Problem requirements: Please set down the line that contains "Task: Tick Tilføj" and every line below it through the last, exactly as written, with no other lines.

Given records:
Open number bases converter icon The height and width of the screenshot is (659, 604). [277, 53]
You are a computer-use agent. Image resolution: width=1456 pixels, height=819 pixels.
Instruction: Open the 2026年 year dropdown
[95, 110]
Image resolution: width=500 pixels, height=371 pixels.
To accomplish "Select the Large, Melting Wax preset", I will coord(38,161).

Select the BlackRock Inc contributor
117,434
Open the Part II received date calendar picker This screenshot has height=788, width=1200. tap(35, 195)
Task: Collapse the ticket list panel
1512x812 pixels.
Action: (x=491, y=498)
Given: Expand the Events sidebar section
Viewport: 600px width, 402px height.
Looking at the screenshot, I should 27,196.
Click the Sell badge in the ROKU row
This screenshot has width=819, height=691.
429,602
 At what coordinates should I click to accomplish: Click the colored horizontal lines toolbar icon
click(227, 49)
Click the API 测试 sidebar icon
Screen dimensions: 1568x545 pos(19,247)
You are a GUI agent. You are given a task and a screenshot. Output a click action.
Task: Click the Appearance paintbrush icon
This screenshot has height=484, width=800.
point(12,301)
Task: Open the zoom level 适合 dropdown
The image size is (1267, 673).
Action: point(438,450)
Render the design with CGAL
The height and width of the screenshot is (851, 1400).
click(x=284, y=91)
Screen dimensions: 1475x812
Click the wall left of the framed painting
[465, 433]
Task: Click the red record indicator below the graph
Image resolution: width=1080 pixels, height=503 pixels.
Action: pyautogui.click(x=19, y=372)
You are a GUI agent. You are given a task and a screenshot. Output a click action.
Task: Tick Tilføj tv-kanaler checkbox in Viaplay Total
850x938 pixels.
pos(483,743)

Exercise answer:
Task: Tick Tilføj tv-kanaler checkbox in Viaplay Total
850x938 pixels.
pos(483,743)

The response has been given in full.